肌に優しいUVカット実現!コーセーの革新技術に迫る
近年、紫外線対策がより重要視される中、化粧品業界では肌に優しい成分を求める声が高まっています。そんな中、株式会社コーセーが開発した新しい皮膜形成剤が、紫外線防御の新たな可能性を切り開いています。この技術は、界面活性剤を使わずとも紫外線散乱剤を均一に分散させることができ、肌に優しいファンデーションの実現に寄与しています。
新しい皮膜形成剤の特長
コーセーは、柔軟性のある皮膜形成剤を開発することで、肌にかかる負担を軽減し、UVカット効果を持続させることに成功しました。この技術の根底には、機能性を持つ高分子素材の利用があります。この高分子のウレタン構造が水素結合を形成し、柔軟性を与えながら紫外線散乱剤の保持も実現しています。これにより、化粧崩れを防ぎつつ、刺激の少ない剤形を工夫することが可能になりました。
今回の技術は、2024年10月にブラジル・イグアスで開催される第34回国際化粧品技術者会連盟(IFSCC)学術大会でも発表される見通しです。
研究の目的と必要性
紫外線は、特に将来の肌トラブルの一因とも言われています。
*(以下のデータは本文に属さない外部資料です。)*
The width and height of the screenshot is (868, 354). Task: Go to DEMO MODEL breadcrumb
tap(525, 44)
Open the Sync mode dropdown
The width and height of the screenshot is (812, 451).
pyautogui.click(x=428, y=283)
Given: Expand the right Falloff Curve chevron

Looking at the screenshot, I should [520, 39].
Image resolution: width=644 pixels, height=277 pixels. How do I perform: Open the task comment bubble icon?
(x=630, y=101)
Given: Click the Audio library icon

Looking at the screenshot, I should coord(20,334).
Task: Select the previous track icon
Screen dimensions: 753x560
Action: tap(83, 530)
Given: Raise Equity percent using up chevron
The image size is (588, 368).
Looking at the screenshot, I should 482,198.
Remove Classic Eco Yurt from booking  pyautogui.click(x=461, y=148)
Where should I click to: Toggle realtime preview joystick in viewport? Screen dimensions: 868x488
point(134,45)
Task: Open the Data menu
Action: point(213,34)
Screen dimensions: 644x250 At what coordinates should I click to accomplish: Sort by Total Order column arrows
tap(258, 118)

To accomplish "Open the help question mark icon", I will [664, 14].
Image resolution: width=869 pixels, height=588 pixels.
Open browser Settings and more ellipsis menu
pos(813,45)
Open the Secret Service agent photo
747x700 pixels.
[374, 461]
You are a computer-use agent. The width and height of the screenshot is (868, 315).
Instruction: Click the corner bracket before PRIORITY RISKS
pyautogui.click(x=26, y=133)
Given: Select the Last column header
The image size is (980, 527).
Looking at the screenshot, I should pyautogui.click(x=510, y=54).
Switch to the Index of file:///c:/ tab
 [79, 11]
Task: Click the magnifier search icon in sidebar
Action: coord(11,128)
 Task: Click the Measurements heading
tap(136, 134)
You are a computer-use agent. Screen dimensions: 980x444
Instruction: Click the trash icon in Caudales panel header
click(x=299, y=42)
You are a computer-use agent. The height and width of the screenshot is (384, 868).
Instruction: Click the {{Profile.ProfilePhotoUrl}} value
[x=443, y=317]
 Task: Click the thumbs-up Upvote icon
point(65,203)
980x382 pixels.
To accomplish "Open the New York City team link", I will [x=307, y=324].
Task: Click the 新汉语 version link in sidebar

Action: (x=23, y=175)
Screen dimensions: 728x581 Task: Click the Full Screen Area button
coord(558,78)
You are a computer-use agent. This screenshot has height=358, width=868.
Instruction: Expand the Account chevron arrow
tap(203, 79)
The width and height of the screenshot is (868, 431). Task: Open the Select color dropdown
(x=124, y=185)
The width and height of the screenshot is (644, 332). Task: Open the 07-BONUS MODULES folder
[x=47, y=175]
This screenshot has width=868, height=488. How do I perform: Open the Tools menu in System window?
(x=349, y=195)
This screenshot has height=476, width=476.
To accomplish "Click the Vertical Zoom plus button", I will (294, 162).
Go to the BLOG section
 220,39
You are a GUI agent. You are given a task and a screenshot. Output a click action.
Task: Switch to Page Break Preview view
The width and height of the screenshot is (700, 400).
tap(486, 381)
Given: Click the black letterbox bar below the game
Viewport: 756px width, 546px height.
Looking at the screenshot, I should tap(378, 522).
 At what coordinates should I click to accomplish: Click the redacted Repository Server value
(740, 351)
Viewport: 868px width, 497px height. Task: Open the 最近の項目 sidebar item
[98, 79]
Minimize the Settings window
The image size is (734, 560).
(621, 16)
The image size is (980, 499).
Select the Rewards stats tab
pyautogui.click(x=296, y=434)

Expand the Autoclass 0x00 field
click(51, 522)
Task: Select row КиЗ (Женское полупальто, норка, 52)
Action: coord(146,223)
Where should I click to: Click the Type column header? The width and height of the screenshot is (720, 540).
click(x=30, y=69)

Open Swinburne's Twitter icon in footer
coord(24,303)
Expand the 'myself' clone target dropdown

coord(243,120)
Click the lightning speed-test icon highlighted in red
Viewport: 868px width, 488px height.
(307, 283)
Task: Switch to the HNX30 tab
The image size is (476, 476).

幼少期から紫外線ケアを開始することが重要ですが、子供の肌は敏感であるため、刺激をできるだけ避ける化粧品の開発が求められています。従来の製品は、紫外線吸収剤や散乱剤を界面活性剤と共に配合することが多く、これが敏感肌にとっては問題となることもありました。
そこで、コーセーは様々な試行錯誤を重ね、今回の皮膜形成剤の開発に至ったのです。この製品は、サンプルを通じて従来製品との比較テストを行い、実際に肌に接触した際のUVカット効果の違いを測定しました。それにより、開発品がより一貫した効果を発揮することが確認されています。
科学的検証による信頼性
開発したファンデーションを使った実験では、肌のような柔軟性を持つモデルに対して塗布した後、疑似皮脂を施したところ、従来製品に比べて開発品の方がUVカット効果の低下が少ないことが判明しました。また、紫外線散乱剤の均一分散が確認され、均一な塗布膜とその効果が維持されることが示されました。
さらに、使用した11人の肌負担について調査を行った結果、開発品の方が塗布膜の硬さが少なく、肌ストレスを感じないという声が寄せられました。このフィードバックは、今後の製品開発にとって重要な基盤となるでしょう。
今後の展望
コーセーは、この新しい皮膜形成剤がファンデーションだけでなく、日焼け止めなどさまざまな化粧品にも応用可能であると考えています。特に子供や敏感肌の人々に対する化粧品の価値向上が期待されており、今後も顧客のニーズに応じた製品の開発を進めていくとしています。
肌に優しい化粧品の実現は、今回の技術によって新たな局面を迎えました。コーセーの今後の展開に大いに注目したいところです。